Tasks for this exercise —
**1.** In the article on Ghana and the IMF below, rewrite the paragraph beginning "A Senior Fellow at the Africa Centre" more briefly, keeping its main facts.
**2.** Continue the article on Ghana and the IMF below, starting after its final sentence.

(Passage to read)

The Ghana Agricultural Workers Union (GAWU) fears the International Monetary Fund (IMF) may place an embargo on government’s investments in the agricultural sector.

General Secretary of GAWU, Mr Edward Kareweh said farmers are not going to benefit from the programme.

“We should know that what we are going to get from IMF will not be in support of farmers or agriculture. They may freeze government expenditure with their conditionalities,” he said on the Key Points on TV3 Saturday July 9.

“It’s unfortunate that we can mess up our economy to the extent of seeking the help of IMF. They will rather aggravate our problems than solve them,” he added.

Meanwhile, Trade and Industry Minister, Alan Kyerematen has said that the decision to go to the IMF should not be seen as a negative policy choice by government, presently, past or future.

In his view, the discussions around the IMF have been that of rancorous political discourses that should not be encouraged.

Mr Kyerematen called for a nationalistic view for the decision to head to the IMF.

“I believe that we need to have this conversation by acknowledging a few fundamental facts. First, it appears currently, our country is confronted with economic challenges which have been primarily occasioned and driven by the combined effect of Covid-19 pandemic as well as the Russia-Ukraine conflict. So this is a fact that we cannot run away from.

“Secondly, going to the IMF ought not to be seen as a negative policy choice. I believe that the negativity associated with going to the IMF for support has been driven by the rather rancorous political discourse over the years. It doesn’t matter whether it is the NDC or the NPP that is leading that discourse.

“I believe that there are certain fundamental issues that need to be discussed dispassionately as a united country driven by one national objective rather than us politicizing such critical issues,” he said on the Good Evening Ghana programme on Thursday July 7.

A Senior Fellow at the Africa Centre for Economic Transformation (ACET), Dr John Asafu-Adjaye, said investor confidence in Ghana’s economy dipped due to the downgrade by international credit rating agencies hence, it made sense to go to the Fund to rebuild that confidence.

Dr Asafu-Adjaye said the decision did not come to him as a surprise given the challenges that saddled the economy recently.

(End Passage to read)
(Recorded data)

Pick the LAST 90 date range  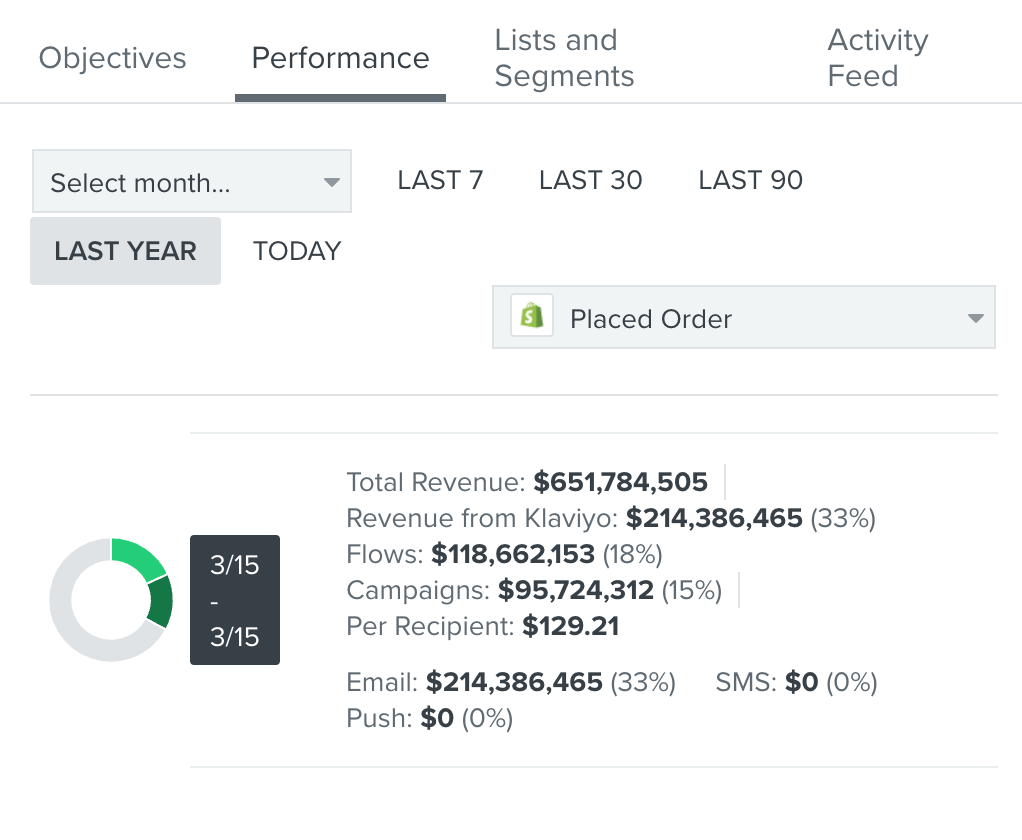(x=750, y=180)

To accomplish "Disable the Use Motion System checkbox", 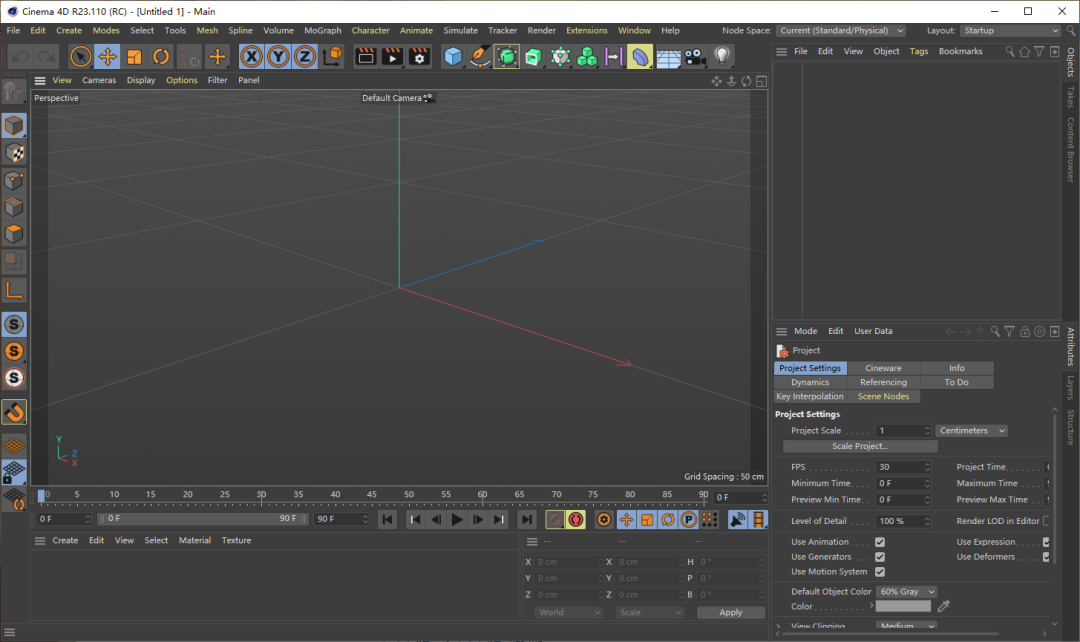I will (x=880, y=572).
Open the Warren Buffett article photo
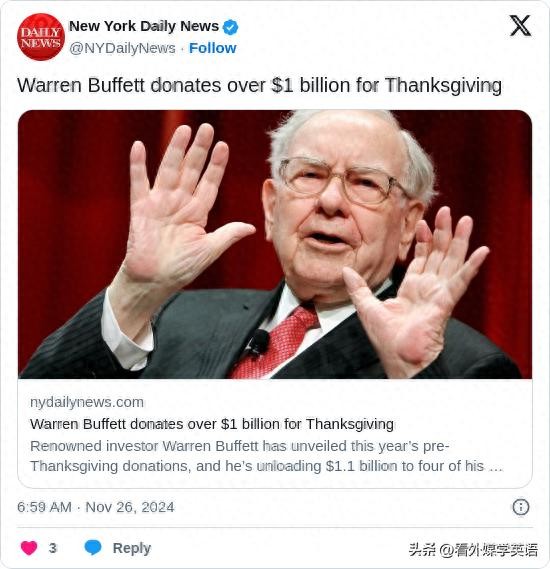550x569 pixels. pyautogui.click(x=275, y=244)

(End Recorded data)

Answers below —
**1.** ACET Senior Fellow Dr John Asafu-Adjaye said downgrades by international credit rating agencies had weakened investor confidence in Ghana's economy, so turning to the IMF to rebuild that confidence made sense.

**2.**
“Personally, I wasn’t surprised because given the sovereign rating downgrade, that Ghana suffered, Ghana is not able to to go into the capital market , investors confidence had gone down, capital flight. So I thought that going to the IMF makes sense in terms of restoring investor confidence,” he said during the 3businesscolloquium organized by Media General on Wednesday July 6.

The IMF staff team, led by Carlo Sdralevich, mission chief for Ghana, is in Ghana for the discussions with the Ghanaian authorities about a possible IMF-supported programme.

Mr. Sdralevich in a statement said “On the basis of a request from the Ghanaian authorities, an IMF staff team will in the coming days kick-start discussions on a possible program to support Ghana’s homegrown economic policies. We are at an early stage in the process, given that detailed discussions are yet to take place.”

“The IMF stands ready to assist Ghana to restore macroeconomic stability, safeguard debt sustainability, and promote inclusive and sustainable growth, and address the impact of the war in Ukraine and the lingering pandemic.”

“We are looking forward to our engagement with the authorities in Accra,” the Fund said.

The Government of Ghana on Friday July 1 announced that it was seeking support from the IMF.

This followed a telephone conversation between the President and the IMF Managing Director, Miss Kristalina Georgieva, conveying Ghana’s decision to engage with the Fund, a statement by the Ministry of Information said.